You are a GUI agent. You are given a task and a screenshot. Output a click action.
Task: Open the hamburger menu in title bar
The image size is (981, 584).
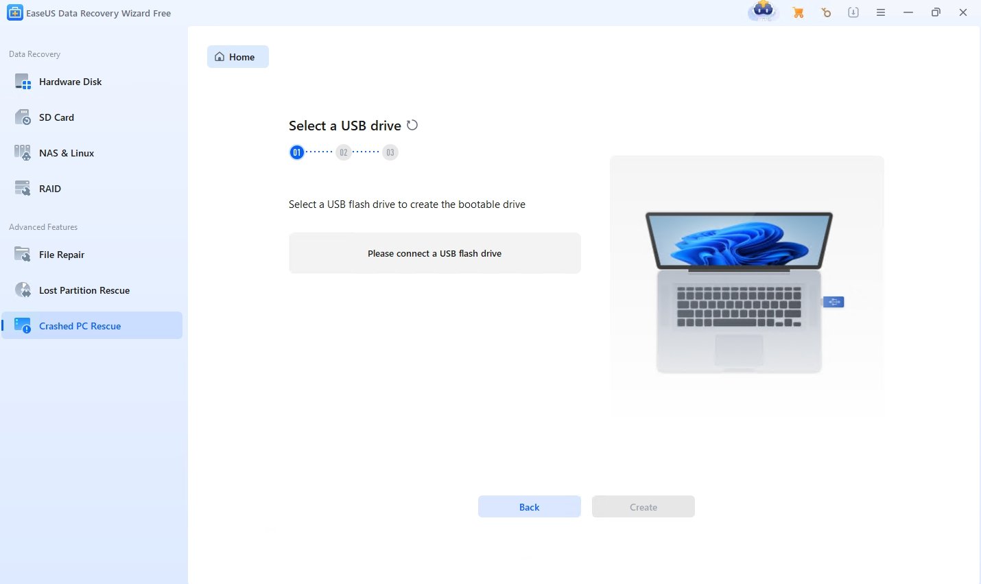point(881,12)
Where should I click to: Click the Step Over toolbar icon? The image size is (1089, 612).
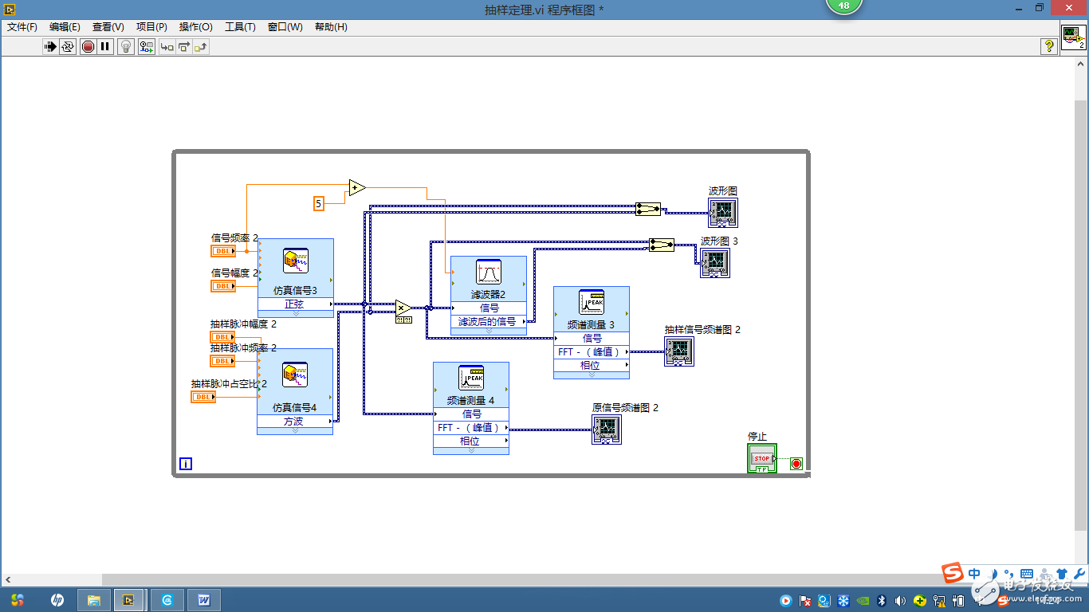tap(184, 47)
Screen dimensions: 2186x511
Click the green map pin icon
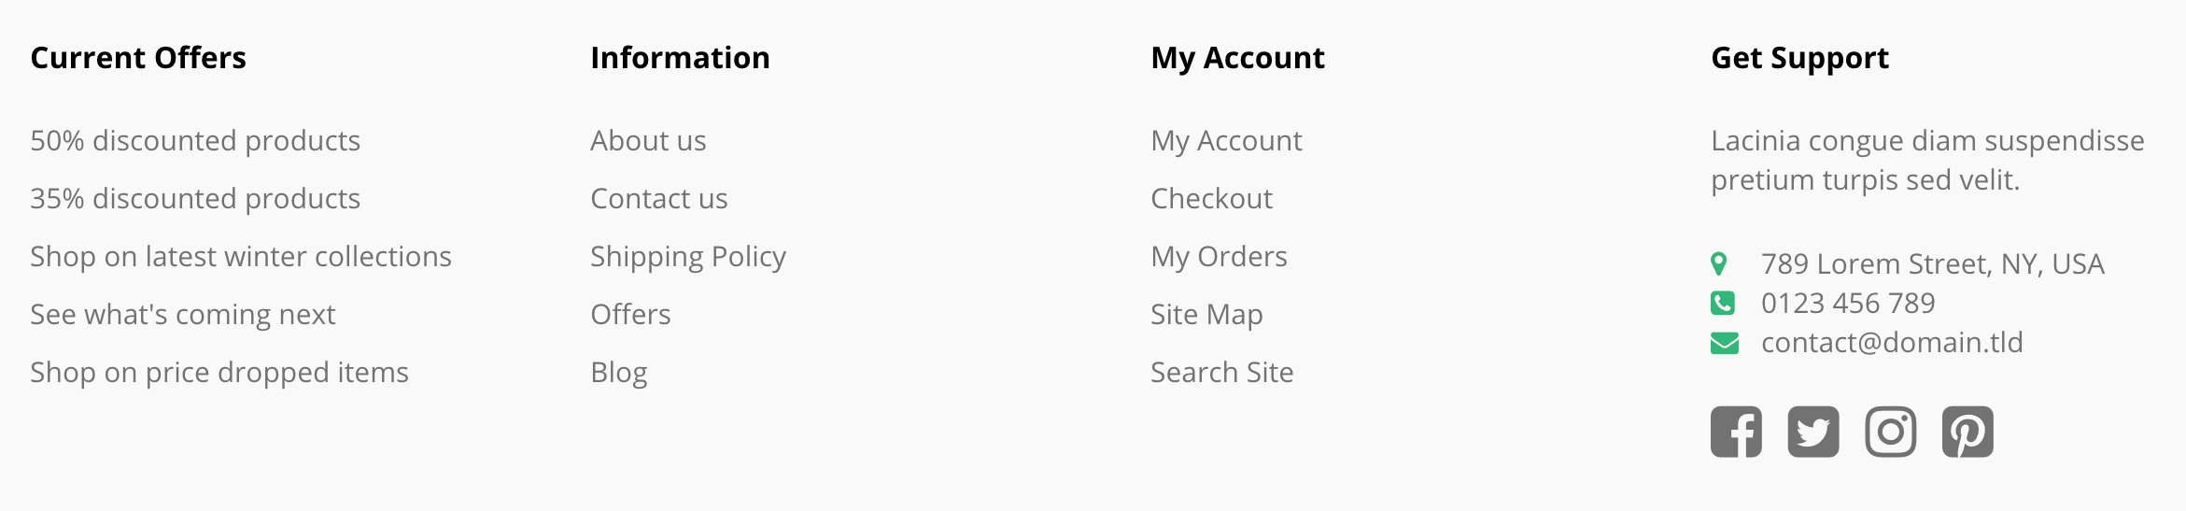click(x=1719, y=263)
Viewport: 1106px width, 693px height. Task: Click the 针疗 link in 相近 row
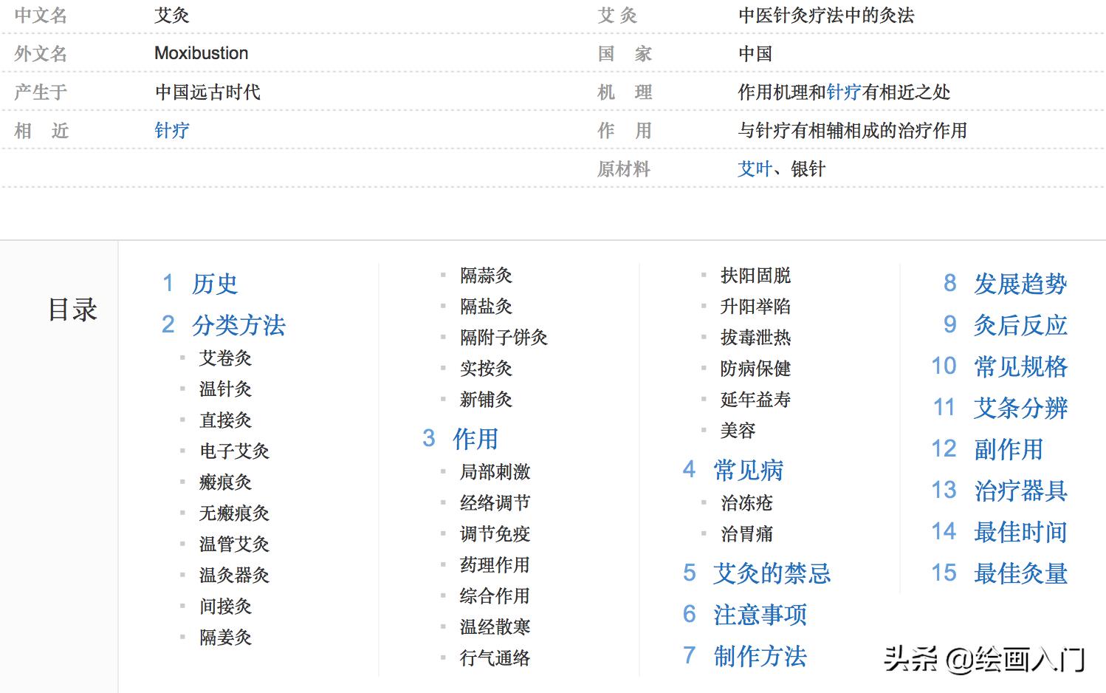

Work order: Without the pictures, write out every entry exactly as it appears.

Task response:
You are a GUI agent. You are given a task and a screenshot. Output a click action.
Task: Open the hamburger menu in title bar
The image size is (981, 584).
point(881,12)
Where should I click to: Click the Step Over toolbar icon? The image size is (1089, 612).
tap(184, 47)
Screen dimensions: 2186x511
Click the green map pin icon
click(x=1719, y=263)
Viewport: 1106px width, 693px height. Task: Click the 针疗 link in 相近 row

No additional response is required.